Advocates Call on Congress to Take a Bite Out of Payday Predators
Plus, Loans from Microsoft Edge?
Consumers advocates today cheered the introduction of bipartisan federal legislation to set a 36% rate cap on payday and car title loans. The move comes even as some states have already taken positive steps to rein-in payday predators.
The bipartisan House bill was introduced by Rep. Jesús “Chuy” Garcia (D-IL) and Rep. Glenn Grothman (R-WI) and is a companion to the Senate bill (S. 2508) that was introduced in August by Sens. Jack Reed (D-RI), Jeff Merkley (D-OR), Banking Committee Chairman Sherrod Brown (D-OH) and Sen. Chris Van Hollen (D-MD).
“For too long, payday and car-title lenders have been allowed to exploit the most economically vulnerable members of our communities,” said Candace Archer, payday and consumer campaigns manager for Americans for Financial Reform. “Congress is right to take the initiative to address this problem, especially as many families are struggling to recover from the economic devastation caused by the pandemic. This bill will establish nationwide safeguards to protect consumers from dangerous debt traps.”
According to the Consumer Financial Protection Bureau (CFPB) about 80 percent of borrowers have to take out another payday loan to repay the original loan, initiating a spiraling cycle often referred to as the “debt trap.” Every time a person takes out another loan, the overall amount of debt increases as interest and fees pile on. Collectively, the debt trap is draining $8 billion every year from borrowers. By prohibiting loans with an APR above 36 percent, this bill would fight the debt trap.
Payday Lenders Can Leave a Debt Trap Lump of Coal
According to a recent survey conducted by DebtHammer, a majority of Americans plan to go into debt to finance Holiday shopping and gift giving. Specifically:
Though more than 78% say they have some savings set aside for holiday spending, 58% said they expect to take out a payday loan or other short-term loan to pay for their holiday celebrations, and 66% expect to use a “buy now, pay later” plan like Afterpay, Klarna or Affirm to help spread out their expenses.
An Unlikely Lender?
Should you get a loan straight from your browser? As in: Microsoft Edge already shows you coupons and applies them, why not get a buy now, pay later loan, too?
Microsoft is always trying new stuff with its Edge browser, and its latest move is rather interesting. Rather than going through a retailer, Edge will offer a buy now, pay later (BNPL) option on the browser level.
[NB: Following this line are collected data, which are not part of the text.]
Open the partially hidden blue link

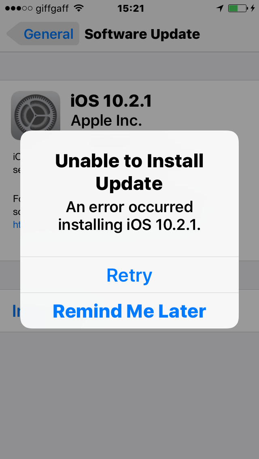[17, 225]
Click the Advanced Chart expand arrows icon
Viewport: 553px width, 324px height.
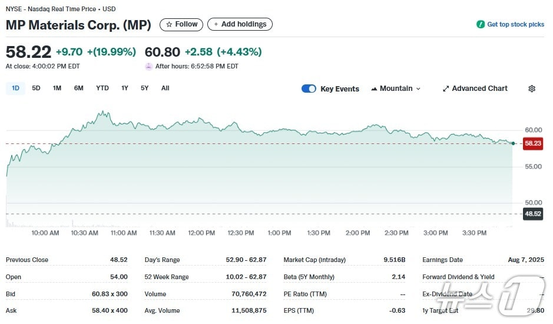(x=446, y=89)
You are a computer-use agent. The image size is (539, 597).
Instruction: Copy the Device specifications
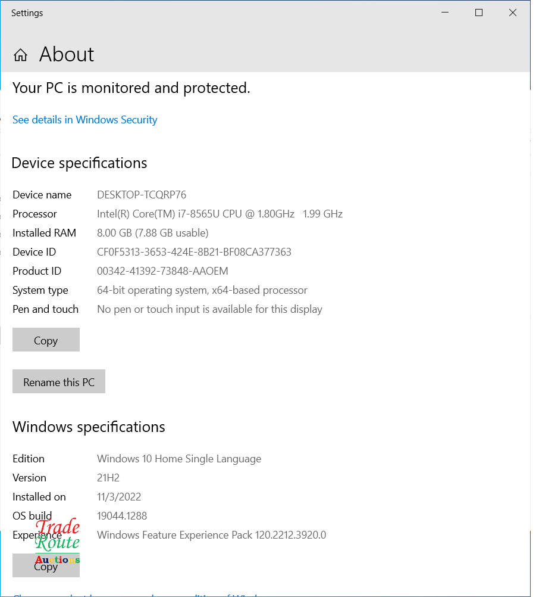[x=46, y=340]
Lauren Saunders of the National Consumer Law Center (NCLC) says of these products:
“Buy-now-pay-later products, if affordable and truly free to the consumer, may help consumers manage larger purchases without the long-term debt and high costs of credit cards. But some BNPL products may have deceptive and abusive profit models built on the expectation of late fees from struggling consumers.